From: Peter Zijlstra <peterz@infradead.org>
To: Heiko Carstens <heiko.carstens@de.ibm.com>
Cc: Ingo Molnar <mingo@elte.hu>,
Venkatesh Pallipadi <venki@google.com>,
Suresh Siddha <suresh.b.siddha@intel.com>,
Andrew Morton <akpm@linux-foundation.org>,
linux-kernel@vger.kernel.org, Jens Axboe <axboe@kernel.dk>
Subject: Re: [PATCH] generic-ipi: fix deadlock in __smp_call_function_single
Date: Fri, 10 Sep 2010 13:06:57 +0200 [thread overview]
Message-ID: <1284116817.402.33.camel@laptop> (raw)

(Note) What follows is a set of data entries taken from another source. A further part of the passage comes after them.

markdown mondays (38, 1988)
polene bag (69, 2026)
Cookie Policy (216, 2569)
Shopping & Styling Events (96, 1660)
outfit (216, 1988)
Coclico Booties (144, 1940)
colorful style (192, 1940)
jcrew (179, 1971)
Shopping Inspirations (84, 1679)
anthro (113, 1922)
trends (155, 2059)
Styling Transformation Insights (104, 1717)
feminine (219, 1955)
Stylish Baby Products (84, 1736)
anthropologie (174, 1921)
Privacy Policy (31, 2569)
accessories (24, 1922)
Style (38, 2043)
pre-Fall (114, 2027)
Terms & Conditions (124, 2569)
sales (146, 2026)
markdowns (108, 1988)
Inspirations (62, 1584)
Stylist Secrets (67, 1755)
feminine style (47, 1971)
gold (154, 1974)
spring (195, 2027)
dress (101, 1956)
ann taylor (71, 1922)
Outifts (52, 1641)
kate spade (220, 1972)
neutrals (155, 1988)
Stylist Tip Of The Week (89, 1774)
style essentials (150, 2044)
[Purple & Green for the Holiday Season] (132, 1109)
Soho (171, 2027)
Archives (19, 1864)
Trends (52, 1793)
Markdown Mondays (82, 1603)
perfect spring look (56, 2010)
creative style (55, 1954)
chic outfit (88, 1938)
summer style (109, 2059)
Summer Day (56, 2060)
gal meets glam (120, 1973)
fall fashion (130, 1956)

In-Reply-To: <20100909135050.GB2228@osiris.boeblingen.de.ibm.com>
On Thu, 2010-09-09 at 15:50 +0200, Heiko Carstens wrote:
> From: Heiko Carstens <heiko.carstens@de.ibm.com>
>
> Just got my 6 way machine to a state where cpu 0 is in an endless loop
> within __smp_call_function_single.
> All other cpus are idle.
>
> The call trace on cpu 0 looks like this:
>
> __smp_call_function_single
> scheduler_tick
> update_process_times
> tick_sched_timer
> __run_hrtimer
> hrtimer_interrupt
> clock_comparator_work
> do_extint
> ext_int_handler
> ----> timer irq
> cpu_idle
>
> __smp_call_function_single got called from nohz_balancer_kick (inlined)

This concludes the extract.